Frodo, the LOTR
====================
Frodo is a Line-Oriented Text Rewriter, a tool for scripting bulk
rewrites of line-oriented text data. It can be used for reformatting
data, or for other editing tasks more challenging than
global-search-and-replace.
The easiest way to explain is just to give some examples. Suppose
you have a data file that looks like this:
last="Ambrose" first="Alice" bdate="1885-04-22"
last="Baldwin" first="Bernard" bdate="1887-09-13"
last="Corbin" first="Charles" bdate="1879-11-03"
last="Dalton" first="Dennis" bdate="1881-01-07"
That's nice and all, but it would be more convenient if it were in
CSV format, with maybe a header that gave names to the column. This
is a perfect job for Frodo. Try this script on it.
insert "LAST,FIRST,BDATE"
while (
replace /last="(.*)" first="(.*)" bdate="(.*)"/ |{1},{2},{3}|
next
)
You'll get something that looks like this.
LAST,FIRST,BDATE
Ambrose,Alice,1885-04-22
Baldwin,Bernard,1887-09-13
Corbin,Charles,1879-11-03
Dalton,Dennis,1881-01-07
This is probably pretty obvious, except for the "replace" directive.

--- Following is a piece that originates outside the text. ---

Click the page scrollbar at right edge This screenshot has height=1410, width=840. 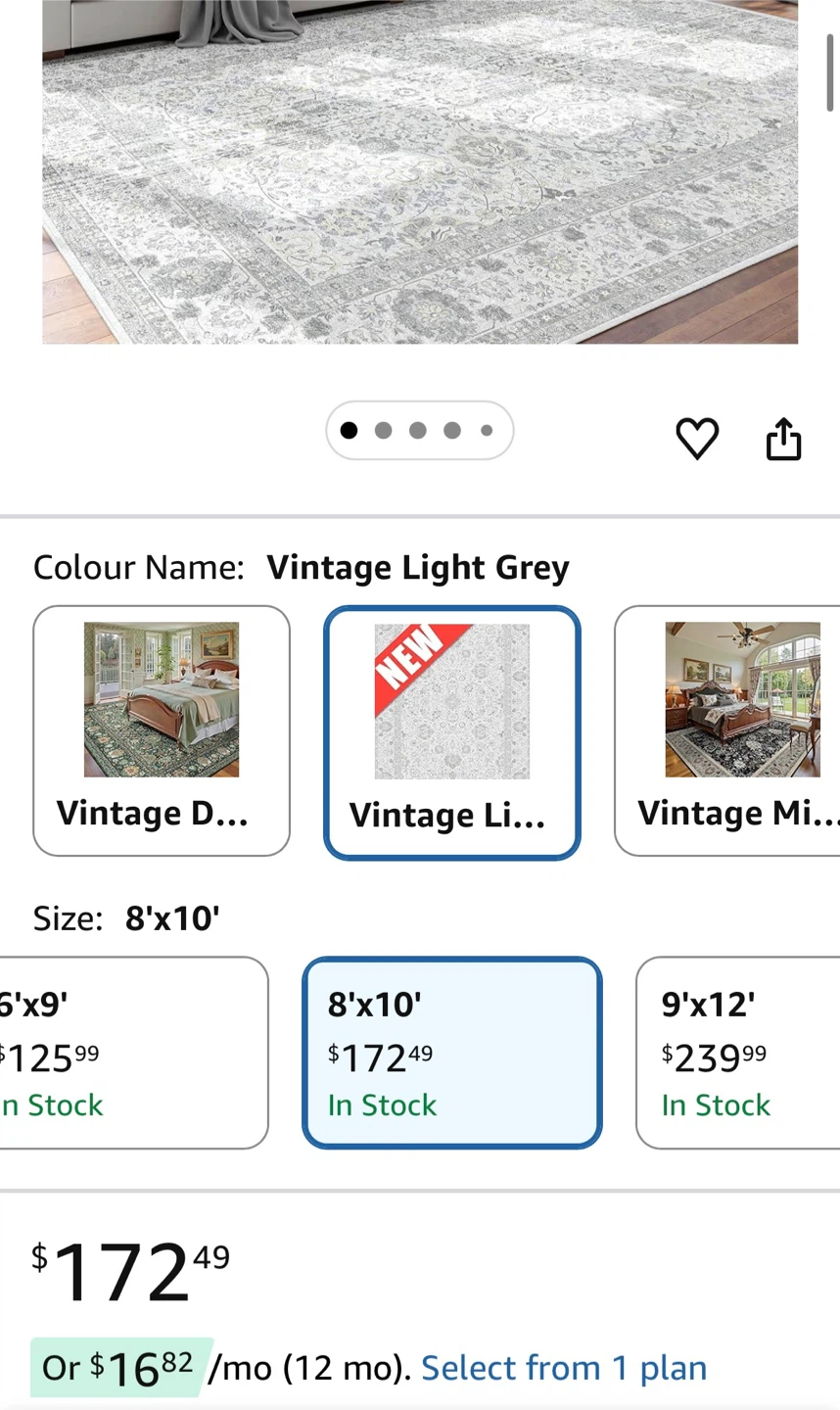click(x=830, y=73)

The first argument - the part between the slashes (/) - is a regular
expression. Because Frodo is a Java application, these are the
java.util.regex.Pattern regular expressions. The parentheses mark
capture groups. When the regex matches the current line, the parts
of the string inside the parentheses are captured and saved to be used
later - for example, by the second argument.

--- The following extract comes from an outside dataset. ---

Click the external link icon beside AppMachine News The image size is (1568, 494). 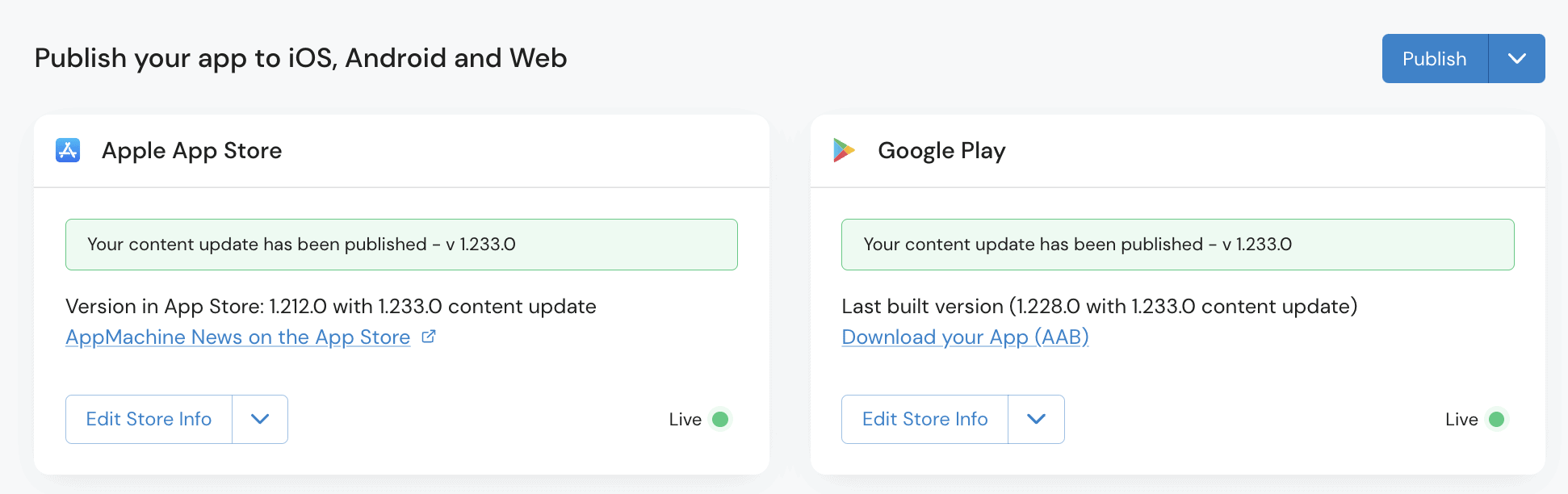click(429, 337)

The second argument of the replace directive - the part between the
vertical bars (|) - is a string format as defined by the
java.text.MessageFormat class. The numbers inside the braces indicate
arguments which are replaced by the corresponding capture groups from
the previous regex match. The entire line is then replaced by this
newly formatted string.
If we wanted, we could make the script slightly more readable by
giving names to the all the strings.
define CsvHeader "LAST,FIRST,BDATE"
define OldFormat /last="(.*)" first="(.*)" bdate="(.*)"/
define NewFormat |{1},{2},{3}|
insert CsvHeader
while (
replace OldFormat NewFormat
next
)
Let's amp it up to 0.5. Suppose we want the output in XML format,
rather than CSV. This script will do it.
define InputFormat /last="(.*)" first="(.*)" bdate="(.*)"/
insert "<records>"
while (
match InputFormat
insert " <record>"
insert | <last>{1}</last>|
insert | <first>{2}</first>|
insert | <bdate>{3}</bdate>|
insert " </record>"
remove
)
append "</records>"
The "match" directive captures the parts of the line for use by the
inserts. Note that all lines are inserted before the current line
being edited. When the current line is finally removed, all lines
after it move up in the list, and so the next line after it
automatically becomes the new current line. Once we've processed all
lines, the match directive will fail because there is no current line,
and the while loop will exit, allowing the append directive to be
executed.
Here's the output.
<records>
<record>
<last>Ambrose</last>
<first>Alice</first>
<bdate>1885-04-22</bdate>
</record>
<record>
<last>Baldwin</last>
<first>Bernard</first>
<bdate>1887-09-13</bdate>
</record>
<record>
<last>Corbin</last>
<first>Charles</first>
<bdate>1879-11-03</bdate>
</record>
<record>
<last>Dalton</last>
<first>Dennis</first>
<bdate>1881-01-07</bdate>
</record>
</records>
Finally, let's amp it up to about a 1.
Suppose we want to convert the XML back to CSV. Check out this script.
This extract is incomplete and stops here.